Just a few scattered thoughts about this phenomenon. Be forewarned, however. I haven't verified all of my "facts." ;)

~m

Carol Novack said...

oy, you're all giving me a headache. excuse me while i commune with trees. unlike trees, blogging shall pass. extension of narcissistic me generation yawn stuff though aspiring to much as humans are want to do. yes of course "one" needs an audience. clap clap. it's hot and wet. where's the air? where's the rest room?

Carol Novack said...

and what's more --

my skin is not chocolate or mocha or coffee colored.

i do not live in any suburbs.

i am way over 30.

i do not use any of the blog descriptives cited in this alleged survey.


blogging is another thing to do that keeps me from becoming as famous as gertrude stein and half as happy.

the excruciating needs of the individual to express her/himself are evident. and the results of such needs are equally excruiciating. aside from which, as we all know, there simply isn't enough time, enough time....

i hate surveys. i i i i.

how many people want to know what i did today? after all, i am neither what's his name nor what's her name.

Lydia Netzer said...

37% of bloggers include the words, "Aw, gee, I hate writing these things," in their profiles.

83% of bloggers leave fatuous ass-kissing marginally-relevant comments on other people's blogs in the hopes of generating traffic for their own blogs.

2% of bloggers actually do have really cool things in their own actual navels.

Davis Schneiderman said...

Ah gee, I hate responding to these posts.

You've made some great points, Lostcheerio.

Hey, check out the "Now What" blog for more on the subject.

Ted Pelton said...

I loved a piece I heard on the radio yesterday.
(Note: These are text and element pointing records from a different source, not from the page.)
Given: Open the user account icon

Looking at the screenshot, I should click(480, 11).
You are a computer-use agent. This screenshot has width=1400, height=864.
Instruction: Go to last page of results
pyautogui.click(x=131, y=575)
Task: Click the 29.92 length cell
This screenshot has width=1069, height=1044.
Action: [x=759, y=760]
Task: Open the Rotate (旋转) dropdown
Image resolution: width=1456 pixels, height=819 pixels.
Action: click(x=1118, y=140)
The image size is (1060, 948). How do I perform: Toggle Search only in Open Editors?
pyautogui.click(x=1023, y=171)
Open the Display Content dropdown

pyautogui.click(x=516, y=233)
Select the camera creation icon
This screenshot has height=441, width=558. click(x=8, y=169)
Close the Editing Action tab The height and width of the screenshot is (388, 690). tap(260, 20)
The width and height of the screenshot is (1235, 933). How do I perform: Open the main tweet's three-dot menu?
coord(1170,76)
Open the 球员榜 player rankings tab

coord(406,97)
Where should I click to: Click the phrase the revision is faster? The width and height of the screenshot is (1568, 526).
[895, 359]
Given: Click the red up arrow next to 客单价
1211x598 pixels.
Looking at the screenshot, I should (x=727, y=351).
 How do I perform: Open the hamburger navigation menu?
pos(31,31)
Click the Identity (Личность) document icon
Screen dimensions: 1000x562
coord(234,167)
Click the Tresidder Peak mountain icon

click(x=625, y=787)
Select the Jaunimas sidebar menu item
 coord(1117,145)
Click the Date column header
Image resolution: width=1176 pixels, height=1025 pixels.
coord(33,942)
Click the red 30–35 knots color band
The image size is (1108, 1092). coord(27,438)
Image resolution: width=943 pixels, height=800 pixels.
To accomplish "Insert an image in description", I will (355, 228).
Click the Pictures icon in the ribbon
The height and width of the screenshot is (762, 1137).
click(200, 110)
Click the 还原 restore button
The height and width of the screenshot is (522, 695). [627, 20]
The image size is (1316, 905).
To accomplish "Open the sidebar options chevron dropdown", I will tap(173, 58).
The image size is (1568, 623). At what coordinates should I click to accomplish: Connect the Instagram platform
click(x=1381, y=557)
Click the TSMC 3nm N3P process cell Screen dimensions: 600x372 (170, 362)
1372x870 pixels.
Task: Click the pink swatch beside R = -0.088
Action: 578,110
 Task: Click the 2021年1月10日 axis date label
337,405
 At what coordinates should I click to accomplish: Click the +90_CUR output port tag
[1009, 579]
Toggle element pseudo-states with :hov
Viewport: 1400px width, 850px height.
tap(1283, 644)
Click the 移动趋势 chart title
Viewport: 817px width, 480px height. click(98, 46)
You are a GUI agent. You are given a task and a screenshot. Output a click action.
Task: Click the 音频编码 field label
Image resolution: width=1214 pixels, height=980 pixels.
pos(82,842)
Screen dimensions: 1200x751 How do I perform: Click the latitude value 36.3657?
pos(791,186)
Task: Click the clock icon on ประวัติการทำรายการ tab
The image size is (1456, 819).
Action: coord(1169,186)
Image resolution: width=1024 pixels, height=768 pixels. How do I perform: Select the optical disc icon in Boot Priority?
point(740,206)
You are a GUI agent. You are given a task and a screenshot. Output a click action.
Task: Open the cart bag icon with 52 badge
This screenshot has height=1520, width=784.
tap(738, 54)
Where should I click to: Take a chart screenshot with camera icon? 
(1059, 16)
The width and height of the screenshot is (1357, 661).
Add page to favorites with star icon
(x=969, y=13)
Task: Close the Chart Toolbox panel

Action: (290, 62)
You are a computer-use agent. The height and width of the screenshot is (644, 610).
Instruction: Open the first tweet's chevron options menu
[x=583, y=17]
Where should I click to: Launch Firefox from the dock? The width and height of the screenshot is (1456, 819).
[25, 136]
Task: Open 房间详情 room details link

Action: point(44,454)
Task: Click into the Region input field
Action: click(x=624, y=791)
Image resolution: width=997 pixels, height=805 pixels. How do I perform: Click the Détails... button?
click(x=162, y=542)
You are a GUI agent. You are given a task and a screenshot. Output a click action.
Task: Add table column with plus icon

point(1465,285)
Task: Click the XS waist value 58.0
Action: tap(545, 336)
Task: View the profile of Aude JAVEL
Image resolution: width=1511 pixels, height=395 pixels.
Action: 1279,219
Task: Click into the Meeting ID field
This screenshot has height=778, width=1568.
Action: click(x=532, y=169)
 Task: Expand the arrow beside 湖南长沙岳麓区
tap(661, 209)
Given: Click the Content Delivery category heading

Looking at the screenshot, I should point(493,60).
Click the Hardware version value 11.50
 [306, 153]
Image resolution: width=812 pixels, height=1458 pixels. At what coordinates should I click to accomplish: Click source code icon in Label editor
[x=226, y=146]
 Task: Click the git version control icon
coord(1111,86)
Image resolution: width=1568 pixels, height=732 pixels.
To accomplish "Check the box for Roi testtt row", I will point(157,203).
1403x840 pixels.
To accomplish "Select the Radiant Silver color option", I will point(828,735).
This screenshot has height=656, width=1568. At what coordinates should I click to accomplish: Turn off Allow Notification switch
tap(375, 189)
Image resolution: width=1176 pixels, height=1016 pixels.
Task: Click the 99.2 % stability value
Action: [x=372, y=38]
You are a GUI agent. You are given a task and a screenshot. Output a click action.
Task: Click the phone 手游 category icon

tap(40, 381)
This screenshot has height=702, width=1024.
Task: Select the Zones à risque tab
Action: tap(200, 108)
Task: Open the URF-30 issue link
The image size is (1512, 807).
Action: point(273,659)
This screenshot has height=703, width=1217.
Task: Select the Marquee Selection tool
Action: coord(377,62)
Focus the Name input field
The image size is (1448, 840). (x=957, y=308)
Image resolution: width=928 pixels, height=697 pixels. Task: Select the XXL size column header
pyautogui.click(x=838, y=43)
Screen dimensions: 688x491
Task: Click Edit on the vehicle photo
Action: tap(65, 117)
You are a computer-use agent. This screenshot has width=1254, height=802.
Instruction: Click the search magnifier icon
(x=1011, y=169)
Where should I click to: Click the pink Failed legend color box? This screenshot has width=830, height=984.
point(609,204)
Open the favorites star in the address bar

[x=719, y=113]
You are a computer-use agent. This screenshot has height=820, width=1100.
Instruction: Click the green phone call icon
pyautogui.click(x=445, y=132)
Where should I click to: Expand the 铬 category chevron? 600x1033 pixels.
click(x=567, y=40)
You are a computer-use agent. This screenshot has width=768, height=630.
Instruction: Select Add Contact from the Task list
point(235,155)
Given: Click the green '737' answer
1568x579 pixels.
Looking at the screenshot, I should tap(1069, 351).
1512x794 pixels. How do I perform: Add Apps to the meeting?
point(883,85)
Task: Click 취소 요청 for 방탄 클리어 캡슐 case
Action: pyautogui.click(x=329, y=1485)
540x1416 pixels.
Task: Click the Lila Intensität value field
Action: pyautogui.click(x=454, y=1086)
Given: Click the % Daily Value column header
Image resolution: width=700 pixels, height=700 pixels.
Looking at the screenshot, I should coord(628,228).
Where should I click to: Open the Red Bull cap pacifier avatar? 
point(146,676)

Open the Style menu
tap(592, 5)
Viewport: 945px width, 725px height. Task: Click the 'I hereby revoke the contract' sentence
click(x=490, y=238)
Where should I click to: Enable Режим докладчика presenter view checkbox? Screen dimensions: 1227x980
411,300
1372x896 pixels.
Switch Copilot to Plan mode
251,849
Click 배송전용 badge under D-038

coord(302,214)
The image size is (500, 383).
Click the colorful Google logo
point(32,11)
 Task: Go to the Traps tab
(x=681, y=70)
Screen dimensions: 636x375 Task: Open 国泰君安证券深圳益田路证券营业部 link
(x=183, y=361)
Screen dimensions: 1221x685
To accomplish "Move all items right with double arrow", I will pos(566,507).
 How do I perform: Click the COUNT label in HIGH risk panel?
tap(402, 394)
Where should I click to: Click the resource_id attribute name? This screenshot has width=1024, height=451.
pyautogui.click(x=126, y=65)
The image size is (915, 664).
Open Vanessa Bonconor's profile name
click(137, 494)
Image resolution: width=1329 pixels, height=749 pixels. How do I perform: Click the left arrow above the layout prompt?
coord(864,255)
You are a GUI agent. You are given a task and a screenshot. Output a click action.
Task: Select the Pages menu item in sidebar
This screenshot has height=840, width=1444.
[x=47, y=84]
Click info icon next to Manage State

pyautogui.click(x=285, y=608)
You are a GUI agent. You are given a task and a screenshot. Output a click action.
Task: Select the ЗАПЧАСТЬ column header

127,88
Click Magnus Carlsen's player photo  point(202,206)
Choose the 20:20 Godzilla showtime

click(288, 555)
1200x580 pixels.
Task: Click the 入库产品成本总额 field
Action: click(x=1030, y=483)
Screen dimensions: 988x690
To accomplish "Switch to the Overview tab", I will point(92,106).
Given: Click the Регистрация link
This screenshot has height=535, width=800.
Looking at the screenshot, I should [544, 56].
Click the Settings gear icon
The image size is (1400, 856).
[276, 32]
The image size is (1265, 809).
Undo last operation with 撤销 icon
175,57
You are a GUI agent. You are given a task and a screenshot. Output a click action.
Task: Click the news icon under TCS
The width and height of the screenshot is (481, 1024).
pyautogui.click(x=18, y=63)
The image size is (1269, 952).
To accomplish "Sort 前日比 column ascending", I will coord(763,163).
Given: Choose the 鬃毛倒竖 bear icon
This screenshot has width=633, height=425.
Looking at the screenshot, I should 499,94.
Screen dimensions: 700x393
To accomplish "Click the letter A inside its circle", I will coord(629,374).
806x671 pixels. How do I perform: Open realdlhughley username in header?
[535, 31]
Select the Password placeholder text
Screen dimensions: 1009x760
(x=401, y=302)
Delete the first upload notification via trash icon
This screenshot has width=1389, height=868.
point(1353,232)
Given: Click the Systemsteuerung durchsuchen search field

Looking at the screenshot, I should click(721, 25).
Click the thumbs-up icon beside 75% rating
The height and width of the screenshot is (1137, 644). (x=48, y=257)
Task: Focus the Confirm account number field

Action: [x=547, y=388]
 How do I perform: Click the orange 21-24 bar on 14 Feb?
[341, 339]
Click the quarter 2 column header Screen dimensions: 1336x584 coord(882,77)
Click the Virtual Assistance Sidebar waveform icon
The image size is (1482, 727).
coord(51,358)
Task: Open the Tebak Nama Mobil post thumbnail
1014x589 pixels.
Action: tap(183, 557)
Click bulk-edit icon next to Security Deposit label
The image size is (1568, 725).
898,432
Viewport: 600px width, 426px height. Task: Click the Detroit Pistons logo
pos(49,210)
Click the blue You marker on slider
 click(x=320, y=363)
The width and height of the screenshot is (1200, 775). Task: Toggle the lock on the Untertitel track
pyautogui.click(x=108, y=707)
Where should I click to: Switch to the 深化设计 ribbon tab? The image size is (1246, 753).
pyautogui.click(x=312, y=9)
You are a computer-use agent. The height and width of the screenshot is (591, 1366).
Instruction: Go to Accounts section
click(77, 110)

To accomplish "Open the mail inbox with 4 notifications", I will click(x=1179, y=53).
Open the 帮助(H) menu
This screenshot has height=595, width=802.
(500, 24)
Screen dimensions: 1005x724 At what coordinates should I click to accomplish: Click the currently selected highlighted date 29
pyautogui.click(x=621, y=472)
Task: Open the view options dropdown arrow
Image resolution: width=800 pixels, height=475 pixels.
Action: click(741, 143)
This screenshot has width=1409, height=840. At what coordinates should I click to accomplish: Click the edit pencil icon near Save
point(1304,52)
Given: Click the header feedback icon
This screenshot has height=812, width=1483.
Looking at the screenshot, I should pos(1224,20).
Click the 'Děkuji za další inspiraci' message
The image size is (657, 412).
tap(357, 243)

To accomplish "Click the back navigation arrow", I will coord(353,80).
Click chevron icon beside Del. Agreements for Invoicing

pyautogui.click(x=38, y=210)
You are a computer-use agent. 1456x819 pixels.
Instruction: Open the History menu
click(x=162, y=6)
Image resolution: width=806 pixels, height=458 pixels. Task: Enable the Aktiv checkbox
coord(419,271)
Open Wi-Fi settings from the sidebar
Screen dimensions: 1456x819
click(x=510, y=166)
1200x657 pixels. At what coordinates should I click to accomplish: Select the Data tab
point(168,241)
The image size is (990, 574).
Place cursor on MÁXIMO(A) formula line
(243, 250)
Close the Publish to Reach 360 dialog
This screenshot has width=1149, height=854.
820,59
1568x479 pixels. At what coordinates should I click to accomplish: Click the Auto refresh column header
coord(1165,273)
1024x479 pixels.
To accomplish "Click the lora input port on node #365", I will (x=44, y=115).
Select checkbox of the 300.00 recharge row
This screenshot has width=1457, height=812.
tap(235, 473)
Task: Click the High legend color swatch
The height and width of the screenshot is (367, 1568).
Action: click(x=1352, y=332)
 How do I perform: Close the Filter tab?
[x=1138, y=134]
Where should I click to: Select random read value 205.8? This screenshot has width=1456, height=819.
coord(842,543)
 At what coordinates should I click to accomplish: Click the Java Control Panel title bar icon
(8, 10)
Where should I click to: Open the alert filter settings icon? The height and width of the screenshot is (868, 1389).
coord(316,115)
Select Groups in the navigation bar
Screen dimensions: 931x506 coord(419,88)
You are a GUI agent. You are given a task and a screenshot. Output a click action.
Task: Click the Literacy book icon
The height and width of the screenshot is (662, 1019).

A teenage girl was complaining that her mom read her blog. She wanted it to remain private and had kept it password protected, but her mother had read it while the daughter left it open while was on the phone. In her defense, the mother said her daughter was far more articulate on her blog and that she now understood better the daughter's feelings during a recent argument when the daughter had not been articulate face-to-face. The daughter asked whether her mom had been upset with what she saw there; the mother said that she had been, briefly, but that therapy was helping.